Dopo? Difficile, anche se non impossibile, lo sarà nelle ultime tre di campionato con Livorno, a Pesaro e contro Bologna all’ultima giornata. Non avrebbe avuto senso l’innesto in corsa di Rosser, richiesto a gran voce dall’allenatore, altrimenti. Il problema di Harper al tendine d’Achille c’è, condiziona lui e la squadra e quindi, anche se i biancorossi dopo il ritorno da Verona sosterranno un solo allenamento vero prima di affrontare i labronici, si cercherà di dare un canovaccio di giochi da imparare a Rosser, per poi immetterlo in campo. Lui, ovviamente visite mediche da passare consentendo, non ha impedimenti fisici, ha giocato in Champions League con l’Hapoel Holon sino al 18 marzo e al netto di quanto possa effettivamente dare un atleta catapultato in Italia per sole tre partite, è a lui che Forlì si affiderà da adesso in poi. Se Harper stesse meglio e riprendesse gli allenamenti e Rosser non si inserisse come auspicato, si porrebbe una scelta per il match conclusivo con Bologna. Altamente improbabile, però. Il dilemma si porrebbe solo nel (malaugurato) caso in cui l’Unieuro fosse rimontata e costretta ai play-out,.
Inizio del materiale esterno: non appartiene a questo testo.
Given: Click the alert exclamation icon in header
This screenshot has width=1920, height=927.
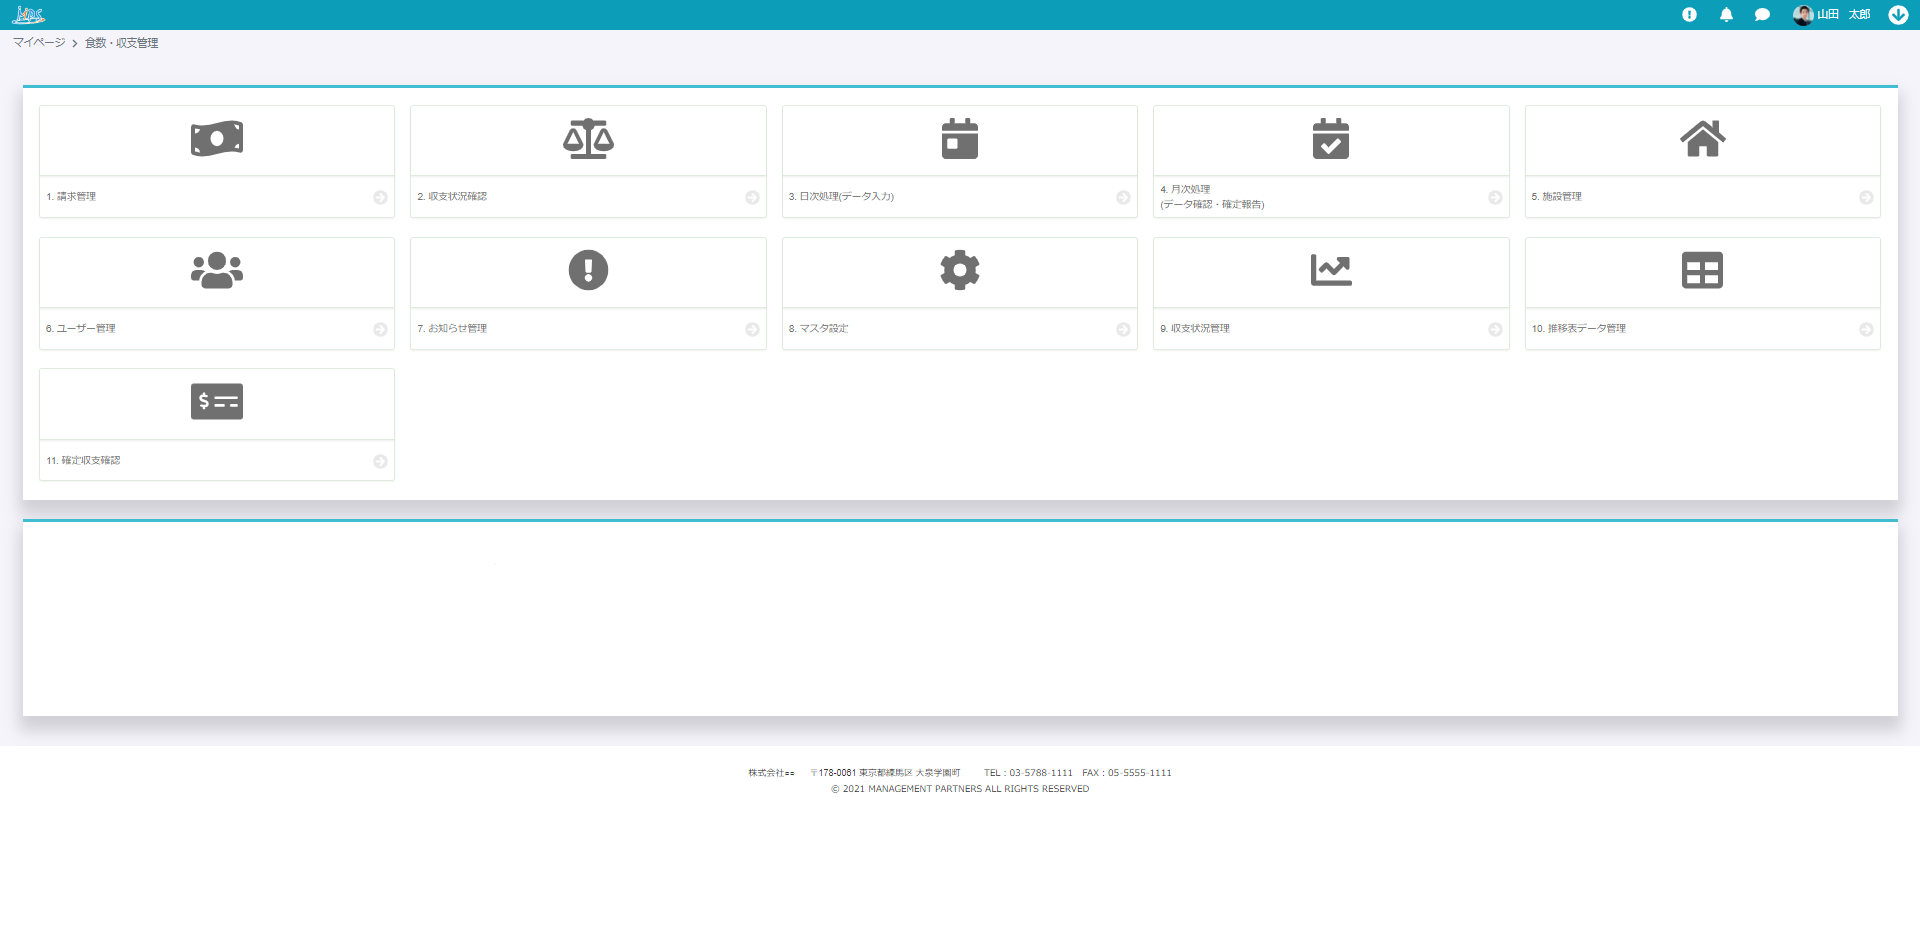Looking at the screenshot, I should 1689,15.
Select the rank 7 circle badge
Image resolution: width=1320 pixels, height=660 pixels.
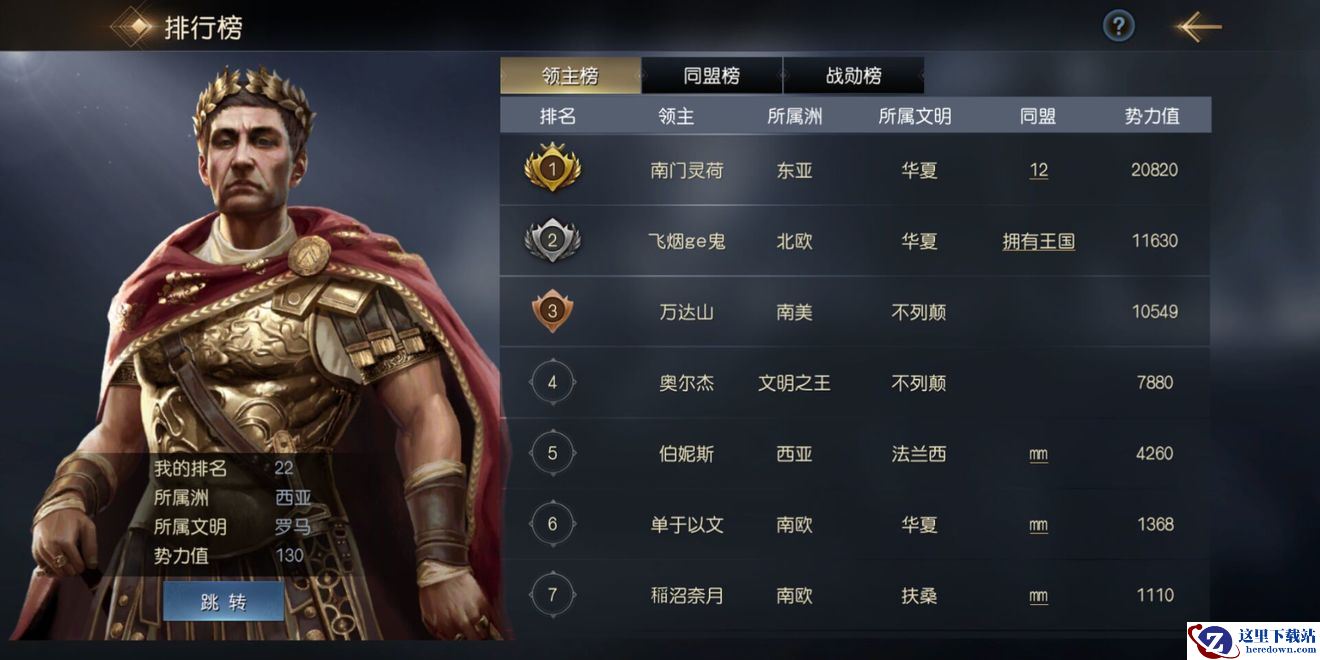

Era possibile tesserare prima Rosser e inserirlo già domani con la Tezenis? No, perché pur avendo raggiunto l’intesa con la “Pieffe” la scorsa settimana, per ottenere il visto era necessario portare i documenti al consolato di Miami e ripassare a ritirarlo nei giorni successivi e giovedì il consolato era chiuso. Non poteva arrivare prima. Lo farà mercoledì, il giorno dopo si allenerà con l’Under 19 per imparare qualche schema e venerdì coi nuovi compagni prima della consueta rifinitura del sabato.

Chi è Damion Rosser?

Un esterno tuttofare di 1.96 del 1999, nato a McDonough in Georgia e che dopo il College a New Orleans ha giocato in Yemen, Oman, Malesia, Austria, Repubblica Dominicana e Israele (7.1 punti e 4 rimbalzi in stagione). Qualità? Non un realizzatore, ma un jolly tra guardia e ala, capace anche di trattare la palla e con tanta fisicità ed esplosività di gambe per l’attacco e la difesa. Quelle skills che a Forlì servivano.